→ **Text section**:
* * *
In article

Story by Jill Stark, published in The Sunday Age (Melbourne)

ECSTASY pills would be given to Australian bushfire victims, flood survivors and soldiers suffering post-traumatic stress disorder, in a controversial proposal for a clinical trial.

Small overseas studies have shown the illegal party drug to be effective for traumatised patients who have not responded to other treatments. An Australian psychologist is now calling for similar research to be funded here.

Psychologist Stephen Bright, who is affiliated with a group of international clinicians pushing for the medical use of psychotropic drugs such as ecstasy, marijuana and magic mushrooms, said trials in the US and Switzerland showed ecstasy, or MDMA, was safe and effective.

“Patients were followed up for up to an average of 41 months after the last treatment sessions and the findings showed that the therapeutic benefits have been sustained over time,” said Mr Bright, an addiction specialist at Curtin University.

“We’ve had bushfires in Victoria, there’s been flooding in Queensland, we have troops in Afghanistan, there is quite a high incidence of post-traumatic stress disorder. But half of people do not respond to [conventional] treatments. If we had this alternative then that would provide people with significant hope and the opportunity to recover.”
* * *
→ **Provided information**:
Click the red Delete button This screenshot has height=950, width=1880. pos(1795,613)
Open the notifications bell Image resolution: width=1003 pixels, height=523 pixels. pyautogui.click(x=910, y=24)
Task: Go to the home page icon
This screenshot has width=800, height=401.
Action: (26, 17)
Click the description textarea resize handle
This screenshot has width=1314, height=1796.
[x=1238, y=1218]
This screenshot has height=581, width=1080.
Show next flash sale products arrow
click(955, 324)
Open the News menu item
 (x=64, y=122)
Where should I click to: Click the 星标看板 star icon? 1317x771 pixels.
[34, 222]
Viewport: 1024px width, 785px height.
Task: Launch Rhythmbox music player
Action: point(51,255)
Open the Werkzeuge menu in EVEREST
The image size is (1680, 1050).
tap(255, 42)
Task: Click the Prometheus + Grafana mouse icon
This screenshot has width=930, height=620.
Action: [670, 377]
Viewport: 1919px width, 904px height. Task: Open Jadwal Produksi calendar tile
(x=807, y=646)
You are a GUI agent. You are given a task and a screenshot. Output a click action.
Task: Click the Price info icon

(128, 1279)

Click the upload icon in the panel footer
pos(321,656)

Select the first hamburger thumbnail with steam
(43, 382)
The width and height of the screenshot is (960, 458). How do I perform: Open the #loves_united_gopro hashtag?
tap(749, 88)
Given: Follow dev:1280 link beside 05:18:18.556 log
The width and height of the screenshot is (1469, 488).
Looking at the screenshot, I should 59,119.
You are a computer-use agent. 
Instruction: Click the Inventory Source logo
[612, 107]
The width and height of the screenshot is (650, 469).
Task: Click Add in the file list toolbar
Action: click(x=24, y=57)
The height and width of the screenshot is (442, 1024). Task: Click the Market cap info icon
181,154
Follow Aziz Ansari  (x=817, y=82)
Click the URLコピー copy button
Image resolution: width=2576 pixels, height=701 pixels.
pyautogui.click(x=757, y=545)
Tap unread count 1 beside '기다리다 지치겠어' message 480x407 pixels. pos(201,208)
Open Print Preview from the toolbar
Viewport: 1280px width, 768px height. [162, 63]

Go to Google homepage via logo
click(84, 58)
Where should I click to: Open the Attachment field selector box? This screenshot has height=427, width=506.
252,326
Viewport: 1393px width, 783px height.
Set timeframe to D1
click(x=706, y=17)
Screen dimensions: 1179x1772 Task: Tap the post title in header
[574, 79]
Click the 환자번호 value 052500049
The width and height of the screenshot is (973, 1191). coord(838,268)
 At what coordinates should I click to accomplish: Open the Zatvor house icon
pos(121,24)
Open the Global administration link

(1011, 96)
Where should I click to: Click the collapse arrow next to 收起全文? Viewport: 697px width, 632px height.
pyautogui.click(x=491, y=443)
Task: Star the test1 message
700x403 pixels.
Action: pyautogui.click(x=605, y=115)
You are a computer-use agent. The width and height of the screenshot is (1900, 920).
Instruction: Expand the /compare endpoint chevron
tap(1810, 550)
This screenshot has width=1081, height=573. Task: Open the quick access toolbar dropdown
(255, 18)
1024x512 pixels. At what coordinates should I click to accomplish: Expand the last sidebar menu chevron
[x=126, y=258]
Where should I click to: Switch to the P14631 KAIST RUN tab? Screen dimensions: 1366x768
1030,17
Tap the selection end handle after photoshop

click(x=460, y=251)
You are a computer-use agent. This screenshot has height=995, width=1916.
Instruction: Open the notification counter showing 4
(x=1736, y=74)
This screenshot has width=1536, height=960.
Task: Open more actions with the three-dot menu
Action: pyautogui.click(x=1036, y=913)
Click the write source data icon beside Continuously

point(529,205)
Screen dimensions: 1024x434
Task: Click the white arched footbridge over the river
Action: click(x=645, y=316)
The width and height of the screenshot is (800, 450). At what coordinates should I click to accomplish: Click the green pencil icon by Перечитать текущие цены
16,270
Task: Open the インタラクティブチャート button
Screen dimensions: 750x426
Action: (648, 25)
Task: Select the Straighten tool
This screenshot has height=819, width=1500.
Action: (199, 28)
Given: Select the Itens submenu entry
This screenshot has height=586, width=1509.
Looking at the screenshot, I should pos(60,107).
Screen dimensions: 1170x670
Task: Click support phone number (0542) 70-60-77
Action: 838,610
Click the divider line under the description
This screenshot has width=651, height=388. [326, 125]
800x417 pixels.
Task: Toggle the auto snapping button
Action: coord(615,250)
* * *
Summarize the article on the proposed ecstasy trial in two sentences. The records stand apart from the text and have no connection to it.

→ **Response box**:
A controversial proposal for a clinical trial would give ecstasy pills to Australian bushfire victims, flood survivors and soldiers with post-traumatic stress disorder, after small overseas studies found the drug effective for traumatized patients who had not responded to other treatments. Psychologist Stephen Bright, who wants similar research funded in Australia, said trials in the US and Switzerland showed MDMA was safe and effective with lasting benefits, and that it could offer hope to the half of people who do not respond to conventional treatments.